Gold Fields advances projects to ‘underwrite a better future’

17th August 2018 By: Simone Liedtke - Creamer Media Social Media Editor & Senior Writer

JOHANNESBURG (miningweekly.com) – NYSE- and JSE-listed Gold Fields aims to continue building new projects that will “underwrite a better future for [the miner] in terms of a longer life at lower costs”.

This, CEO Nick Holland said during a conference call on Thursday, is particularly important, given the volatility of the gold price.

While the integrity of the gold miner’s balance sheet remaining intact after funding cumulative project expenditure, he pointed out that the company’s international portfolio continues to remain strong, and that it is underpinning the company.

Gold Fields’ Damang reinvestment project, in Ghana, continued to track well against the plan for the six-month period to June 30, with total tonnes mined 26% higher year-on-year at 23.9-million tonnes, which Holland said was “slightly ahead of plan”.

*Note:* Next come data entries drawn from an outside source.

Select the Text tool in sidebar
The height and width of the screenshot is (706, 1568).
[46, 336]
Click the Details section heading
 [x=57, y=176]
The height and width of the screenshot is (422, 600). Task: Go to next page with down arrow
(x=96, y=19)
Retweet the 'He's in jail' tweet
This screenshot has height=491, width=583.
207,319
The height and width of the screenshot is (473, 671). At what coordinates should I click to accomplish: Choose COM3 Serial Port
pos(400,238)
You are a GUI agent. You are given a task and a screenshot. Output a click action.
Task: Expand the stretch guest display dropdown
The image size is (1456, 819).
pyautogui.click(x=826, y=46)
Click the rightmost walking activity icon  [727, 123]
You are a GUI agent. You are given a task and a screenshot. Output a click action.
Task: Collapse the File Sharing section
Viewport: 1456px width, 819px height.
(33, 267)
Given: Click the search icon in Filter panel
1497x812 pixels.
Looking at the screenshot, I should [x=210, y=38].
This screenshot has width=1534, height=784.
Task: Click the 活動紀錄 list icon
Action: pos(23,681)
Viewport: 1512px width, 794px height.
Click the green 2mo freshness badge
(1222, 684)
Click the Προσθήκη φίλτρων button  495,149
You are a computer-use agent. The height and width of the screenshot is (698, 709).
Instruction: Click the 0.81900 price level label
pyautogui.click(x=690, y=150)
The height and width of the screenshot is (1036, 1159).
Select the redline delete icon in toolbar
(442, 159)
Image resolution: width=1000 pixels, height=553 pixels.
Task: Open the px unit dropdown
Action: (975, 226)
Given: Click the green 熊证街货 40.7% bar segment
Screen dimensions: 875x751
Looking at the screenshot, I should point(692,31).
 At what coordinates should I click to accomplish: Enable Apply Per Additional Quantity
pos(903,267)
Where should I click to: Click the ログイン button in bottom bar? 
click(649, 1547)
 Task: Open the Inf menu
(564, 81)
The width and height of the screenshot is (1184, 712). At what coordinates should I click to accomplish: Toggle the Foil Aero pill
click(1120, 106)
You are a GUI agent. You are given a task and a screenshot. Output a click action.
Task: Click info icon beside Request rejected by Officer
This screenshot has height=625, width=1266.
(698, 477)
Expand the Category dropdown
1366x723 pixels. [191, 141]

Gold produced at Damang increased by 16% year-on-year to 89 500 oz, which was driven by higher grade material mined and processed during the half year.

Capital expenditure (capex) was 9% higher year-on-year at $73-million, with $61-million spent on capital waste stripping and the balance spent on engineering projects.

All-in sustaining costs (AISC) for the project decreased by 18% year-on-year to $829/oz while all-in costs (AIC) decreased by 7% year-on-year to $1 585/oz.

The potential at Damang’s Amoanda Phase 2 infill drilling and construction of the Far East tailing storage facility continues to increase, the miner said, which follows a successful drilling campaign which will provide additional flexibility to the operation when the main Damang pit starts production in the second quarter of 2019.

Meanwhile, first gold at the Gruyere gold project, in Australia, remains scheduled for the June 2019 quarter, Holland added.

However, the final forecast capital (FFC) is now estimated at A$621-million which includes scope changes and force majeure costs of A$30-million along with a contingence of the same amount.

This compares with the original budget of A$532-million, with A$329-million spent on the project to date. A$185-million is expected to be spent in the second part of this year.

Despite the increased capital for the project, Gold Fields maintains that the long-life, low-cost nature of Gruyere will subsequently improve the Gold Fields portfolio.

Overall project engineering and construction was 94% and 61% complete, respectively, with engineering, procurement and construction (EPC) 39% complete as at the end of July 2018.

Meanwhile, the feasibility study for Salares Norte, in Chile, is on track for completion at the end of this year.

The mine is expected to produce 3.5-million gold equivalent ounces over a ten-year life at an average AISC of about $575/oz and initial capex of $850-million.